Paper ReviewDeepMimic: Example-Guided Deep Reinforcement Learning of Physics-Based Character Skills

October 25, 2020
Simulation

📖 Link to the Paper - DeepMimic: Example-Guided Deep Reinforcement Learning of Physics-Based Character Skills
Peng, Xue Bin, Pieter Abbeel, Sergey Levine, and Michiel van de Panne. "Deepmimic: Example-guided deep reinforcement learning of physics-based character skills." ACM Transactions on Graphics (TOG) 37, no. 4 (2018): 1-14.
💡 Link to Project Webstie - DeepMimic

Main Contribution

The research problem in this paper is physics-based character animation. In animation, it’s important to generate physically realistic modelling of motions in dynamic actions involving humans and animals. Inspired by the success of Reinforcement Learning (RL) in motion control, the authors aim to future enhance the quality of learned controllers by incorporating reference animation data.

The main contributions include the proposal of a physics-based character animation system allowing goal-directed reinforcement learning with data. The reference is supplied in the form of motion capture clips or keyframes handcrafted by a technical artist, making this system versatile and practical.

Method

The proposed system takes a character model, a reference motion (i.e jump, jog, run), and a task (i.e. striking/throwing a target, running towards a direction) defined by the reward function as input. It then outputs a policy that enables the character to reproduce the given reference motions while satisfying the task objective. Compared to prior works, I think the concept of completing “a task” and combining it with motion imitation is a novel technique from this work. DeepMimic has presented this technique to create a controller that drives natural and realistic animation characters using reinforcement learning.

The reward contains two terms, the first term is from the imitation objective encouraging the character to mimic the reference motion; the second term is from the task objective encouraging the completion of the task. The policy is modelled with a neural network with two standard fully-connected layers, and additionally convolutional layers along with a fully-connected layer if the task requires a heightmap. In training, two key techniques are applied to tackle some extremely challenging motion scenarios, such as backflip, which are Reference State Initialization (RSI) and Early Termination (ET).

In discussing RSI, the authors give a vivid example of performing a backflip, which in training is very receptive to the initial conditions at takeoff. Thus, the authors use RS to initialize the state sampled randomly from the reference motion so that the system can find the high rewards state gradually. In ET, when the character falls into a bad state without the hope of recovering, this training episode will be terminated early to avoid collecting void data, which mitigates the class imbalance problem in this setting.

Future Work

The paper discusses multi-clip integration for even more complex tasks, multiple policies are learnt by training multiple neural networks individually and then linearly blended at runtime. This seems a little counter-intuitive. I wonder if jointly training a single policy for the composition of motion clips could be done instead such that the transition between motions is smoothly learnt. Besides, this work only supports a small number of clips as admitted in the paper, scaling up to a large number of clips could be a possible extension of this paper.

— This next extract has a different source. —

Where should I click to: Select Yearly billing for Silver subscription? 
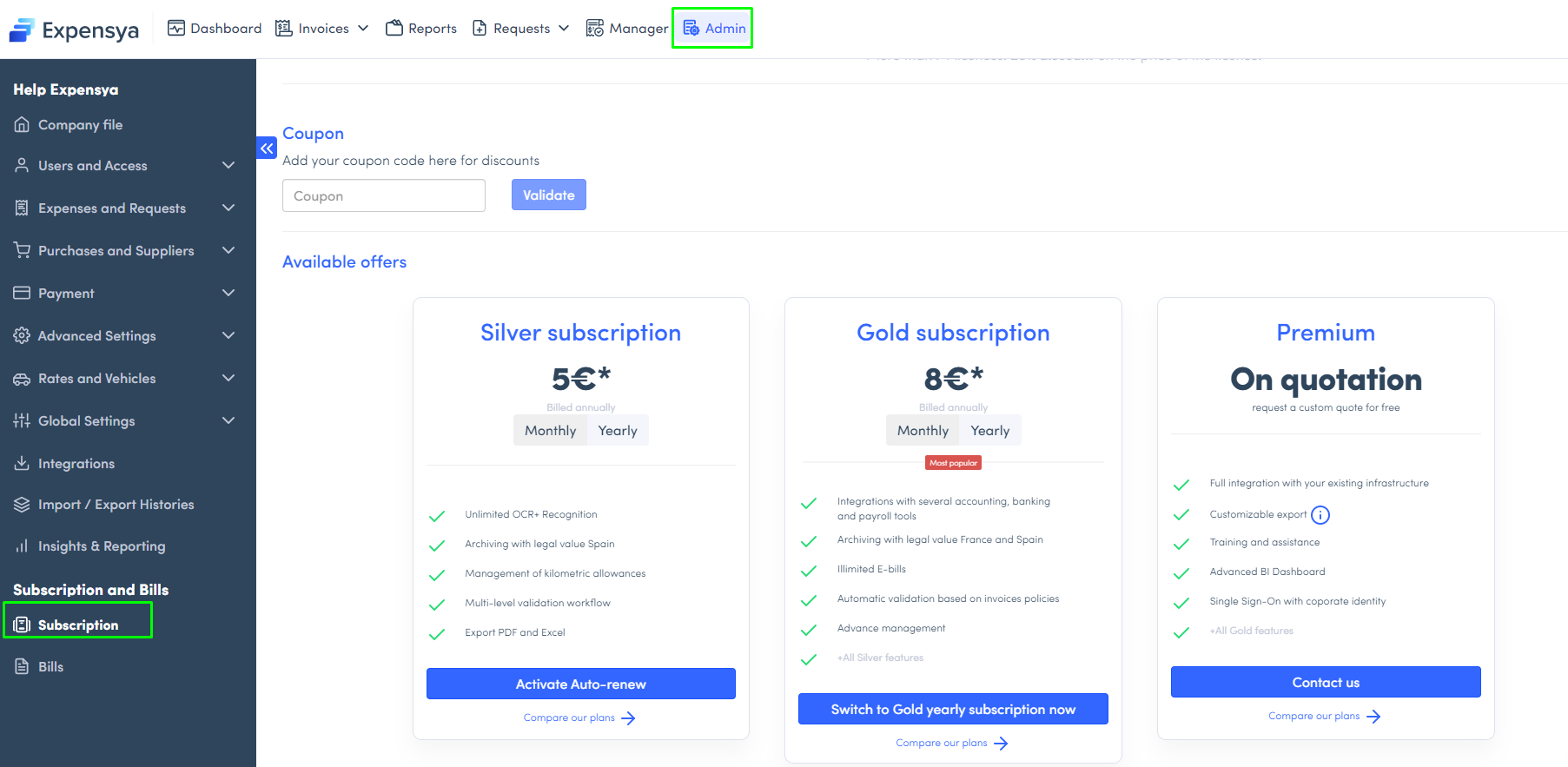pyautogui.click(x=618, y=431)
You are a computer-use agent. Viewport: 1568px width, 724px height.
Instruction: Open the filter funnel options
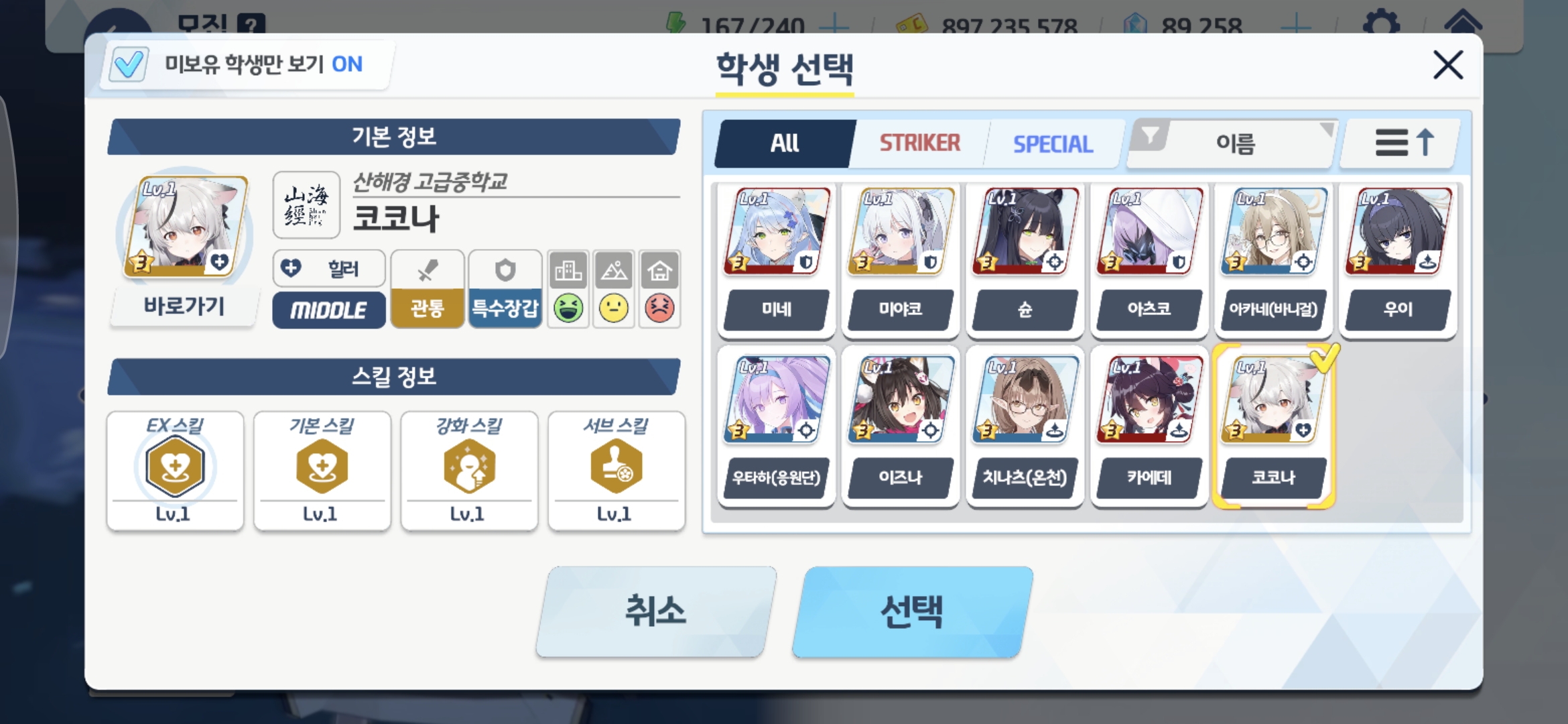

In this work, the authors proposed a data-driven RL method utilizing reference motion data. As we can tell, the ability to combine motion imitation and task-related demands is a key point, where the task is encoded in the task objective in the reward function. I am curious to understand more about how the authors specify the tasks at hand, such as by its complexity (simple enough) or commonality (common enough). For example, why we are interested in striking/throwing a target where you could control the characters to pick up, carry and collect the target.

Another extension is to incorporate pose estimation to be used in pre-processing to extract kinematic reference motion so that the model can read directly from video sequences in the wild. This can help eliminate the human-authored keyframes or kinematic motion reference.